ON APPLICATION FOR LEAVE TO FILE PETITION FOR WRIT OF ERROR CORAM NOBIS
ROY NOBLE LEE, JUSTICE, FOR THE COURT:
Connie Ray Evans was convicted in the Circuit Court
of the First Judicial District of Hinds County, Mississippi, and sentenced to suffer death, according to the law of the State of Mississippi. That judgment and sentence were affirmed by a unanimous decision of the Mississippi Supreme Court on November 3, 1982, and petition for rehearing was denied December 15, 1982. Evans v. State, 422 So.2d 737 (Miss. 1982). The facts recited in the opinion reflect that during the evening hours of April 8, 1981, Evans and his accomplice met and made plans to rob R. J. Food Store located on Lynch Street in Jackson, Mississippi. Evans stated to his accomplice that they might have to kill the storekeeper during the robbery. The next day, Evans and the accomplice robbed the store and clerk of approximately $400.00, and, in the process, Evans shot and killed the clerk.
A petition for a writ of certiorari to the Supreme Court of Mississippi was filed in the United States Supreme Court and that court denied the petition on May 16, 1983. Petition for rehearing was filed and also was denied. Application for Leave to File Petition for Writ of Error Coram Nobis was filed on July 1, 1983, setting out eighteen (18) grounds for relief, each of which we address hereinafter.
Unlawful Application of Statutory Aggravating Factors
A. The State's Use in Petitioner's Case of the Statutory Provisions that the Murder was "Especially Heinous, Atrocious and Cruel."
This ground was presented to the Court on direct appeal from Evans' conviction and sentence and was resolved by the Court in the following response:
In the case sub judice, the victim was forced to kneel on the floor behind the counter with a .38-caliber revolver pointing at his head, he was made to stand up at gunpoint and open the cash register, and again was forced to kneel on the floor with the revolver still pointing at his head. He was physically assaulted by one of the robbers emptying his pockets, all occurring over a short period of time. From those facts, the jury could consider mental torture and aggravation which the victim probably underwent, and to determine whether or not the murder under all the facts and circumstances was especially heinous, atrocious or cruel. Even though it may be said that the facts of the homicide do not pass constitutional muster on the aggravating circumstances of being especially heinous, atrocious or cruel,
three (3) other aggravating circumstances were proved by overwhelming evidence. [Evans v. State, 422 So.2d 743].
Thus, the matter having been fully and finally litigated on direct appeal, it is res adjudicata, may not be relitigated in a coram nobis proceeding, and is procedurally barred.

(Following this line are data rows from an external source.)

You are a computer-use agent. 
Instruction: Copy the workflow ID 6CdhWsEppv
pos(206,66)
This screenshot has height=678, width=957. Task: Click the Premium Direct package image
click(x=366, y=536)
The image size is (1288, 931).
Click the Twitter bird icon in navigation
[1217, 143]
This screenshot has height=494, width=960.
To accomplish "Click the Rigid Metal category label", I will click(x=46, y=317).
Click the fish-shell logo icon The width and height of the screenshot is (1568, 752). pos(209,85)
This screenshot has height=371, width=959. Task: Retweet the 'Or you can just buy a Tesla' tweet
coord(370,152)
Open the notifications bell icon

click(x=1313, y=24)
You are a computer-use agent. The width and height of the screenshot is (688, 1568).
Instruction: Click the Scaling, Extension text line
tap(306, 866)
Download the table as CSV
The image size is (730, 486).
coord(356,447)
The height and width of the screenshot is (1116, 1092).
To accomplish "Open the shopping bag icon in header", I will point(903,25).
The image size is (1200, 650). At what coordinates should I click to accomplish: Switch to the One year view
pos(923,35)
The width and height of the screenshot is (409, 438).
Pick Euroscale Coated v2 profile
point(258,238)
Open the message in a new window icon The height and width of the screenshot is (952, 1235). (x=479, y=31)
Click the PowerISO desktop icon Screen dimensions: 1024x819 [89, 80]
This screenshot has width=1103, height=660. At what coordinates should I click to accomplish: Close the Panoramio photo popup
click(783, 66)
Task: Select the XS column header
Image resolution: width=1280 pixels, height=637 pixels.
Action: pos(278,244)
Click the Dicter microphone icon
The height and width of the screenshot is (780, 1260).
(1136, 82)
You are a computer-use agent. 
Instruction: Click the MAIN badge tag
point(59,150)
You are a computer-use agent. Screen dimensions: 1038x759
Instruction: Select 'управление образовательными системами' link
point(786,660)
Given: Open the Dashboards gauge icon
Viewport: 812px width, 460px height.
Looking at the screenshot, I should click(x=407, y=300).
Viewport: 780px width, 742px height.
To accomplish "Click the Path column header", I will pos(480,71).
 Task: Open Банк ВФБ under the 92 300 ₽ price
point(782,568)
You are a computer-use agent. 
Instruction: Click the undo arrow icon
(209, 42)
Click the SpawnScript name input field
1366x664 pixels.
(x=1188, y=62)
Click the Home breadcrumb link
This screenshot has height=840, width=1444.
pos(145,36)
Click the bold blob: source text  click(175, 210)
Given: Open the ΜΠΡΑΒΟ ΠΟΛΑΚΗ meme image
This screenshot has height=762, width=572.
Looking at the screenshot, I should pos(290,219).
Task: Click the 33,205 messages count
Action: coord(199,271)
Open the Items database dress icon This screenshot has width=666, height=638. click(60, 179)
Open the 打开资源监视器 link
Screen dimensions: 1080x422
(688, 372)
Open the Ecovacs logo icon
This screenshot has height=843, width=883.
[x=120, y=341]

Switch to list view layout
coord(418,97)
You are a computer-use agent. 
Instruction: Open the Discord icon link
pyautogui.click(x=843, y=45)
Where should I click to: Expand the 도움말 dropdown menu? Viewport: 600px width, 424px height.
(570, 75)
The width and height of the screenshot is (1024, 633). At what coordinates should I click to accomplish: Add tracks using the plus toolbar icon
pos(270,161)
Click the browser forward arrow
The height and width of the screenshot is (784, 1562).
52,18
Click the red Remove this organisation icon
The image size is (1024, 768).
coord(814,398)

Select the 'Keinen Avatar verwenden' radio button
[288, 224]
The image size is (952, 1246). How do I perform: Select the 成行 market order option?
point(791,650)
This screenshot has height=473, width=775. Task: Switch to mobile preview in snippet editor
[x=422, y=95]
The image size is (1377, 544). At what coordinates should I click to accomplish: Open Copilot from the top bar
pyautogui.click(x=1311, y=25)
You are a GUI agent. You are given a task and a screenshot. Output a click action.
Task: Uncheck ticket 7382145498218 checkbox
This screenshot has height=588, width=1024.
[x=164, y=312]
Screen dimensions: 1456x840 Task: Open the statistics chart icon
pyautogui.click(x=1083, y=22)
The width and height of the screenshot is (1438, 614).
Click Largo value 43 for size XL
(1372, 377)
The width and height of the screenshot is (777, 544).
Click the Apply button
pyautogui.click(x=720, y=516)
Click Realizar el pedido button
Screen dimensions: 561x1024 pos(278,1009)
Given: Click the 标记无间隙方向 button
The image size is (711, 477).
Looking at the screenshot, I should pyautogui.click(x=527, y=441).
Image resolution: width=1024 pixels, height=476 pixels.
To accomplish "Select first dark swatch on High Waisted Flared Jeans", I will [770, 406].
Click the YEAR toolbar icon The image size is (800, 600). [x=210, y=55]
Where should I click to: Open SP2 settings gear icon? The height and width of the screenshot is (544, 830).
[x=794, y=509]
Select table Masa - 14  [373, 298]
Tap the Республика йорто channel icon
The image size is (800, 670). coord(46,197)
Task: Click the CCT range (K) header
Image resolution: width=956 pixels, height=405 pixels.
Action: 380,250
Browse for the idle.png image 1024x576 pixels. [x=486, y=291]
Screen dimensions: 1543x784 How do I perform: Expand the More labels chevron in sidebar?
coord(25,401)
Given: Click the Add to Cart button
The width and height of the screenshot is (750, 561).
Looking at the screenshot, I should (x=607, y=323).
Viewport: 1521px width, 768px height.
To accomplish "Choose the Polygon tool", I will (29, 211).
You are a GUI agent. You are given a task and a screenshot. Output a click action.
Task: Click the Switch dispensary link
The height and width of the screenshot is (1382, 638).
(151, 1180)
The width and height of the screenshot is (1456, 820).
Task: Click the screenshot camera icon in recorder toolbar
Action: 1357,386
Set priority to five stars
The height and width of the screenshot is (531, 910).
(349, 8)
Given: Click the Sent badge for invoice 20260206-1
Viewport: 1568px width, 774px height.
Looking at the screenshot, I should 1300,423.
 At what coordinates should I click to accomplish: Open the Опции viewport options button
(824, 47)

We note that Evans argues on this point in his petition that "Moreover, as expressly acknowledged by this Court in its review of petitioners's case on direct appeal, there was wholly insufficient evidence to support the jury's reliance upon this aggravating circumstance in imposing a death sentence on petitioner." The argument is displaced. The response clearly sets out that the aggravating circumstance of being especially heinous, atrocious or cruel was property submitted for the consideration of the jury and for its determination. The phrase "Even though it may be said that the facts of the homicide do not pass constitutional muster on the aggravating circumstance of being especially heinous, atrocious or cruel, . . ." is a different way of saying "Assuming arguendo, . . ." or "Even though it may be argued, . . ." or "For the sake of argument, . . ."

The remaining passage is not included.